Since GET-CHILD-RELATION returns the handle of the Data-Relation object, you need to follow that to its CHILD-BUFFER to get the buffer handle of each of the current's buffer's children, as shown:
PROCEDURE traverseBuffers:
DEFINE INPUT PARAMETER phBuffer AS HANDLE NO-UNDO.
DEFINE VARIABLE iChildRel AS INTEGER NO-UNDO.
RUN saveBuffer(phBuffer).
DO iChildRel = 1 TO phBuffer:NUM-CHILD-RELATIONS:
RUN traverseBuffers
(phBuffer:GET-CHILD-RELATION(iChildRel):CHILD-BUFFER).
END. /* END DO iChildRel */
END PROCEDURE. /* traverseBuffers */
Procedure saveBuffer does the actual work of running SAVE-ROW-CHANGES, as shown:
PROCEDURE saveBuffer:
DEFINE INPUT PARAMETER phBuffer AS HANDLE NO-UNDO.
DEFINE VARIABLE hBeforeBuff AS HANDLE NO-UNDO.
DEFINE VARIABLE hBeforeQry AS HANDLE NO-UNDO.
hBeforeBuff = phBuffer:BEFORE-BUFFER.
The buffer handle passed in is actually the after-table buffer for the current table. You want to run SAVE-ROW-CHANGES on the before-table buffer, especially since in the case of a Delete there is no after-table row to process. Variable hBeforeBuff points to that buffer.
The VALID-HANDLE test checks whether there is a before-table for this temp-table at all. If the table does not have a BEFORE-TABLE in its definition and has not been enabled for update by setting TRACKING-CHANGES to true, then there will not be a before-table. Otherwise, the before-table could contain zero, one, or many rows, depending on how many rows in that table have been changed. The query simply walks through all those rows and runs SAVE-ROW-CHANGES on each one. SAVE-ROW-CHANGES starts its own transaction if there is none active, so each change is saved independently. If the save fails because of invalid data or because it had been changed by another user, the AVM sets the ERROR attribute on the row.

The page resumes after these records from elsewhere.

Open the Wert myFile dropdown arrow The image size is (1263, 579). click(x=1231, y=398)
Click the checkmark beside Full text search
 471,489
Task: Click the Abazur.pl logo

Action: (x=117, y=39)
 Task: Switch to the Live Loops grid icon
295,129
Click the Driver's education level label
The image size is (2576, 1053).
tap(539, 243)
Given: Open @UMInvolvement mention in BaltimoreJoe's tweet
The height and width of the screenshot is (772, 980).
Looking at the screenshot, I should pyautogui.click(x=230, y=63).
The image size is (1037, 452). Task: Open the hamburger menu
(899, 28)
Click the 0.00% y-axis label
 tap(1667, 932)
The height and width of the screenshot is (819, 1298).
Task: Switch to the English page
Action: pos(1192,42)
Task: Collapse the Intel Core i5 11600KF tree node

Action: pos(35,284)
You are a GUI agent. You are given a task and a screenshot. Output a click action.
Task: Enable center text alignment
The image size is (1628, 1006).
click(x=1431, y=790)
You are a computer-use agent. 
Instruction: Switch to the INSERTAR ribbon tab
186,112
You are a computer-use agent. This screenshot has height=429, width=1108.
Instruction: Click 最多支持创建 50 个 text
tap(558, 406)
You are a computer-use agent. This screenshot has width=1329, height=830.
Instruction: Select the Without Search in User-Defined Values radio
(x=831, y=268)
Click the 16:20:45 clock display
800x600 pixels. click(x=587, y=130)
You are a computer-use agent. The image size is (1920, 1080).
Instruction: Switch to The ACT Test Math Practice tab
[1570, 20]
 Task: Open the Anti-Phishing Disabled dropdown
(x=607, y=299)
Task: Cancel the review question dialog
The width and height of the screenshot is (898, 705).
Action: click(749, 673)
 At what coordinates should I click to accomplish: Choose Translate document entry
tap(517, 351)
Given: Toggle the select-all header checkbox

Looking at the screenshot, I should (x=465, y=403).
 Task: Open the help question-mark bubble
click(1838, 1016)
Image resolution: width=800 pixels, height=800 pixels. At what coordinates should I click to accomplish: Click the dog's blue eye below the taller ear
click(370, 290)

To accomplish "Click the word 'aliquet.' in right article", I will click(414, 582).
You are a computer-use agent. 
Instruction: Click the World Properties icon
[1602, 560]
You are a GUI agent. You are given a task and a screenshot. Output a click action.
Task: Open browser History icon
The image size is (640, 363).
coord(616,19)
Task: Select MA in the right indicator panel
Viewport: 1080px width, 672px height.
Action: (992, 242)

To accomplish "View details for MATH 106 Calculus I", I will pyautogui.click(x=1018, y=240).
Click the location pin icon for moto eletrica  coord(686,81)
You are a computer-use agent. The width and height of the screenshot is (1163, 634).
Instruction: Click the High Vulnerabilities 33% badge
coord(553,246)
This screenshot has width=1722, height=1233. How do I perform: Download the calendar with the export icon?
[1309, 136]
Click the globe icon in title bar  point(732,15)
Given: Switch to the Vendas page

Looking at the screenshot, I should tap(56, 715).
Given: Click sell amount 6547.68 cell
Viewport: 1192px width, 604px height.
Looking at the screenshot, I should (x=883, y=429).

The procedure checks this and also sets the REJECTED attribute, so that the caller knows row by row which rows were successfully updated into the database and which ones were not. For example:
IF VALID-HANDLE(hBeforeBuff) THEN DO:
CREATE QUERY hBeforeQry.
hBeforeQry:ADD-BUFFER(hBeforeBuff).
hBeforeQry:QUERY-PREPARE("FOR EACH " + hBeforeBuff:NAME).
hBeforeQry:QUERY-OPEN().
hBeforeQry:GET-FIRST().
DO WHILE NOT hBeforeQry:QUERY-OFF-END:
hBeforeBuff:SAVE-ROW-CHANGES().
/* If there was an error signal that this row did not make it into the
database. */
IF hBeforeBuff:ERROR THEN
hBeforeBuff:REJECTED = TRUE.
hBeforeQry:GET-NEXT().
END. /* END DO WHILE NOT QUERY-OFF-END */
DELETE OBJECT hBeforeQry.
END. /* END DO IF VALID-HANDLE */
END PROCEDURE. /* saveChanges */
Remember that SAVE-ROW-CHANGES takes two optional arguments:
The buffer to save, if there is more than one buffer in the Data-Source and the modified buffer is not the first one.
The name of a field not to copy to the database buffer because its value is assigned by a database trigger. Normally this is the primary key for a newly created row.
Because this is a generic save procedure, there is no straightforward way to specify these parameters if they are needed. This example uses the default.